**EXCERPTED TEXT**:
These are the key concepts you need to understand to accurately answer the question.

Chance Experiments
A chance experiment is any process that generates a well-defined outcome that cannot be predicted with certainty before the experiment is carried out. In the problem at hand, the experiment involves tasting three identical glasses of cola labeled C, D, and P, and ranking them in order of preference. The outcome in this situation is the order of preference.

Each possible outcome of a chance experiment is known as a simple event. The simple events here are the different possible orderings the individual could list the glasses, given the tastes are indistinguishable. It is crucial to ensure that these events are well-defined and mutually exclusive for correct probability assignment.
Probability Assignment
In probability assignment, each simple event from a chance experiment is allocated a probability value, which is a measure of the likelihood of that event occurring. These values should always sum up to 1, because the certainty of some event happening is absolute. In the cola tasting experiment, the probability assignment is straightforward since there is no bias in ranking preferences and the individual is equally likely to choose any order.

**DATA SEGMENT**:
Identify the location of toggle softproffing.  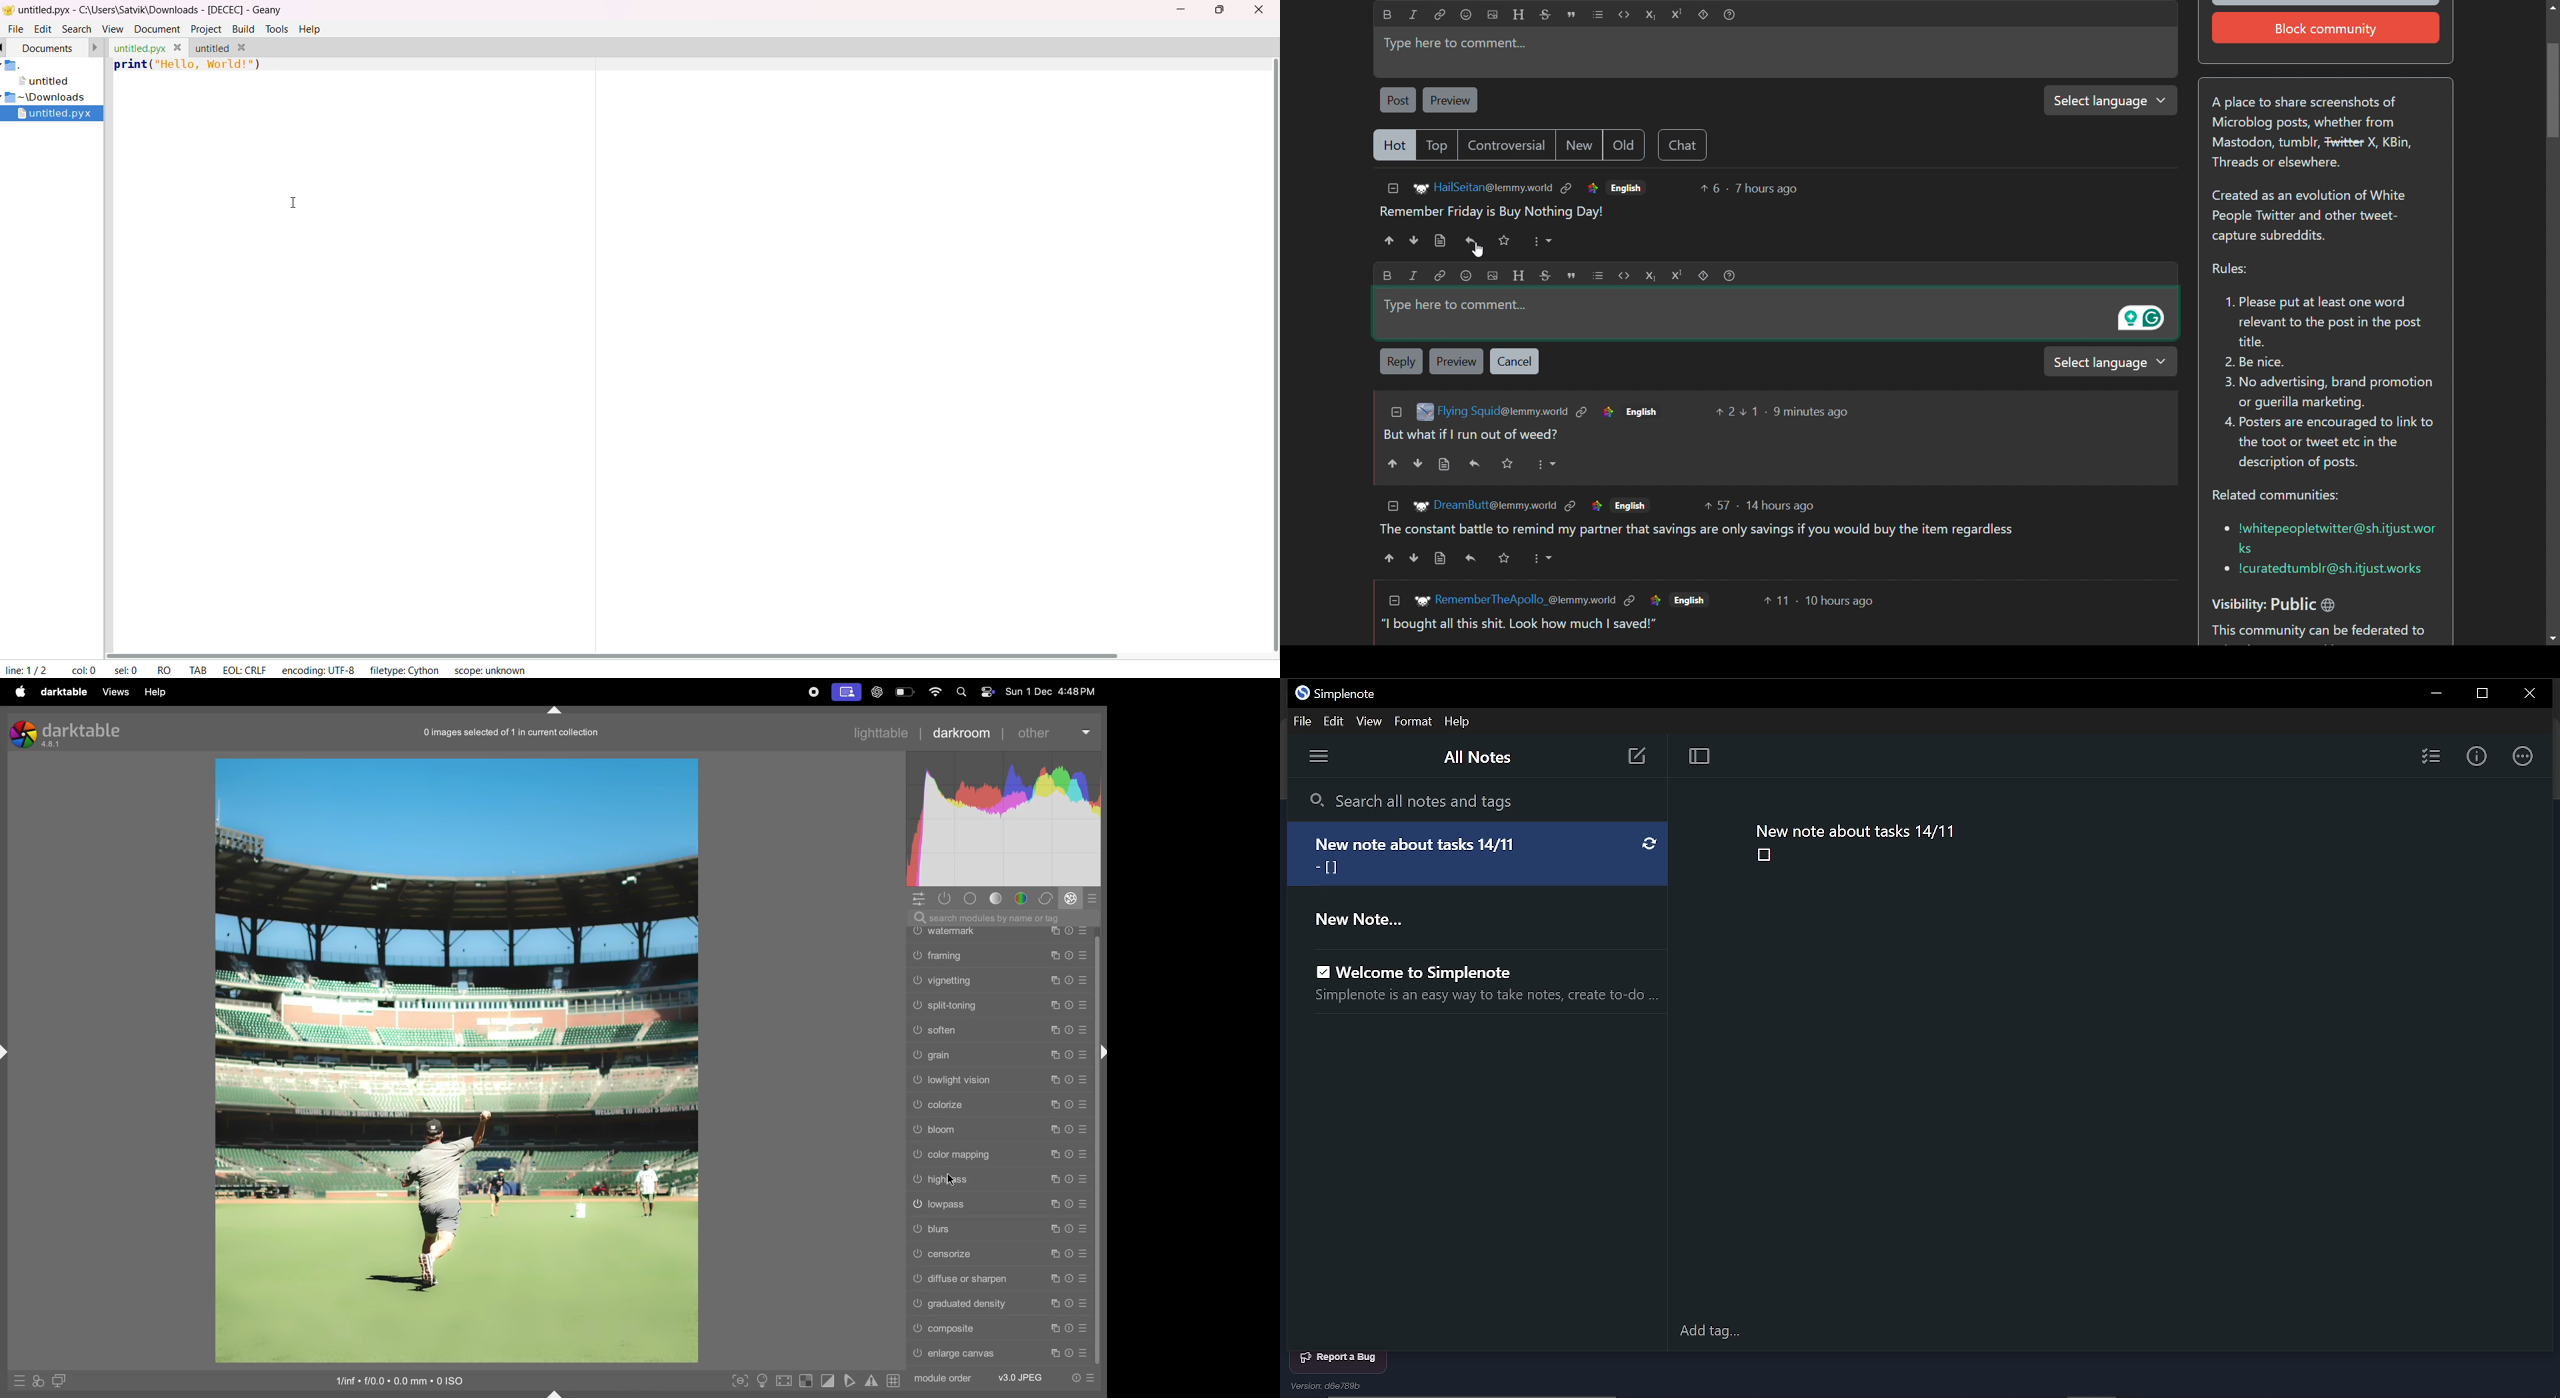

**CHALLENGE 1**:
Translate this sentence from the passage on chance experiments into Spanish: "The outcome in this situation is the order of preference."
**CHALLENGE 2**:
Reproduce the stretch of the passage on chance experiments from "Each possible outcome" through "choose any order.", word for word.

**EXERCISE RESPONSE 1**:
El resultado en esta situación es el orden de preferencia.

**EXERCISE RESPONSE 2**:
Each possible outcome of a chance experiment is known as a simple event. The simple events here are the different possible orderings the individual could list the glasses, given the tastes are indistinguishable. It is crucial to ensure that these events are well-defined and mutually exclusive for correct probability assignment.
Probability Assignment
In probability assignment, each simple event from a chance experiment is allocated a probability value, which is a measure of the likelihood of that event occurring. These values should always sum up to 1, because the certainty of some event happening is absolute. In the cola tasting experiment, the probability assignment is straightforward since there is no bias in ranking preferences and the individual is equally likely to choose any order.